The following are publicly available Sybil websites:

Streptococcus pneumoniae - A database of 34 pathogenic Streptococci hosted at the The Institute for Genome Sciences.

Neisseria meningitidis - 5 Neisseria meningitidis genomes compared using Mugsy whole genome alignment hosted at the The Institute for Genome Sciences.

Staphylococcus aureus - 48 pathogenic Staphylococcus aureus hosted at The American Museum of Natural History in New York City.

Numerous additional sites have been deployed in support of the IGS Annotation Engine project.

Screencasts

Screenshots

Interactive graphical displays

The following displays make extensive use of simple 2D graphics to convey information from a single chado comparative database. Almost all of these graphical displays are clickable, allowing the user to navigate between them using only the mouse. Some of the displays provide links to download the graphical elements in PDF or SVG format.

Whole Genome View

live demos of this display: S. pneumo site
full-size image: whole_genome_view_cropped.png

This display provides a simple overview of the selected genome annotations along with the location or density graph of any additional feature types loaded such as repeats, SNPs, PMARKs etc. This view supports display of %GC as well as GC-skew plots. Clicking on a region of the genome will generate a popup box that contains pertinent information and links to other displays. This view is still under active development.

Synteny Gradient View

live demos of this display: S. pneumo site
full-size image: pneumo_gradient.png

This display shows synteny between the selected genomes based on a chosen reference. The genes in the reference are colored from yellow to blue from left to right. The matching genes (based on ortholog clustering) in the query genomes are positioned overtop of the reference gene they hit and are colored based on where they are located in their respective genomes. This display can show where a set of genomes share conserved gene order (synteny) as well as where they diverge. It can highlight rearrangement events strain/species specific regions. Clicking on a gene in the reference provides a popup that contains pertinent information and links to other displays. This view is still under active development.

Protein cluster display

live demos of this display: S. pneumo site
full-size image: protein_cluster.png

This page provides details about a particular gene cluster (orthologous or paralogous). At the top of the page are some statistics about the cluster including the average percent identity and coverage of the BLAST hits that went in to generating it. Below the statistics is a list of the genes/proteins that have been grouped together by the cluster The next item on the page is a graphical display of the genes whose protein products have been clustered; these "clustered" genes appear in the center of the image and are connected by regions shaded in red/pink. Nearby genes on each of the genomic sequences are also shown, and those that were also clustered together (by the same clustering analysis) are connected by regions that are shaded in grey.
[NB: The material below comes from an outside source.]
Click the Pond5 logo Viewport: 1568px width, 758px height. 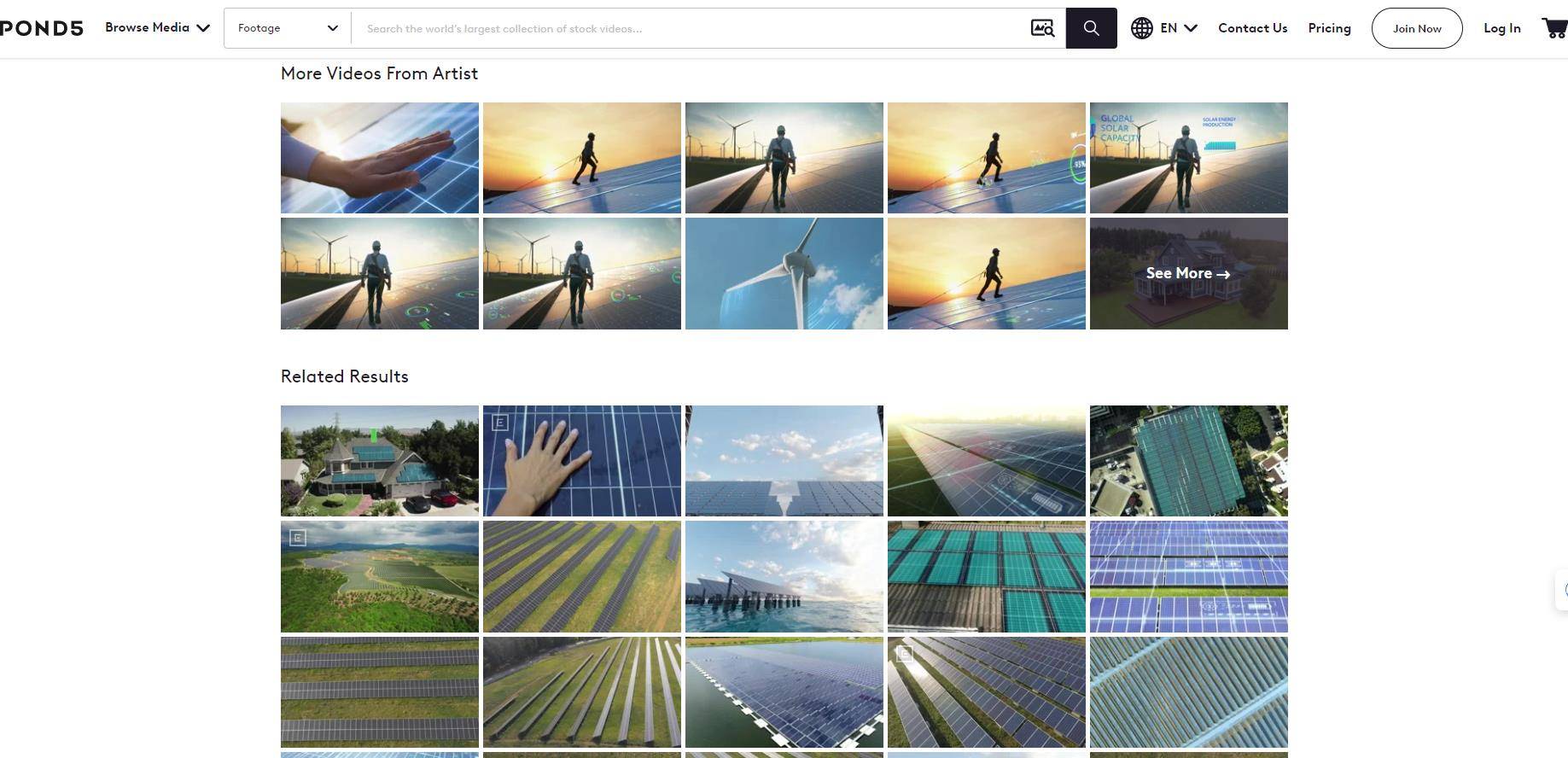[41, 28]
Clicking on any gene displays a popup with pertinent information and links to other sybil pages related to that gene. Clicking on any of the red or grey shaded regions will display a popup showing the members of that protein cluster in addition to a link to that protein cluster page. The image can be output as an SVG.
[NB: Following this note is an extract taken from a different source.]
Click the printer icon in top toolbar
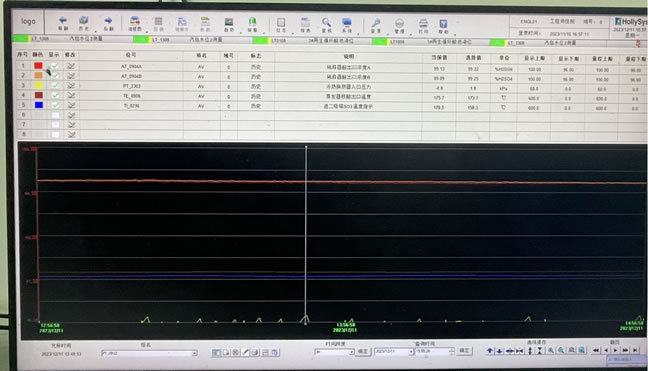 [423, 26]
Below the context image are pictorial representations of the best BLAST hits for all the cluster members selected at the top of the page. This image shows the alignments of each of the best hits and provides links to their respective protein report pages.
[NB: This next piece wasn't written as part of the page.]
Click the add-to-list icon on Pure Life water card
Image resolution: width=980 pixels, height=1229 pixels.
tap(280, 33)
At the bottom of this page is a multiple sequence alignment that can be rerun to reflect the cluster members selected in the list. This alignment can be requested for either the polypeptide or transcript DNA.

Protein/gene report

live demos of this display: S. pneumo site
full-size image: protein_report.png

This page displays information pertaining to a single gene and its protein product, including:

external database references and any alternate identifiers stored in the database
a graphical display of the gene's genomic localization(s)
a list of the protein/gene clusters to which the gene belongs
a graphical representation of aligned best blast hits
the gene's protein sequence, locus name and primary accession number

Clicking on one of the other genes in the genomic context display will move to the protein/gene report page for that gene.

Genomic region comparison

live demos of this display: S. pneumo site
full-size image: genomic_comp.png

This view resembles the protein cluster report page above but is more flexible. On this page you chose a reference sequence region an then several target genomes. The regions of target genome that share above a certain number of clusters with the reference will be drawn above the reference and grey links will be drawn between matching genes. Like the protein cluster page, the genes and cluster links are clickable. Clicking one of these features generates a popup with information about the feature clicked as well as links to other Sybil page.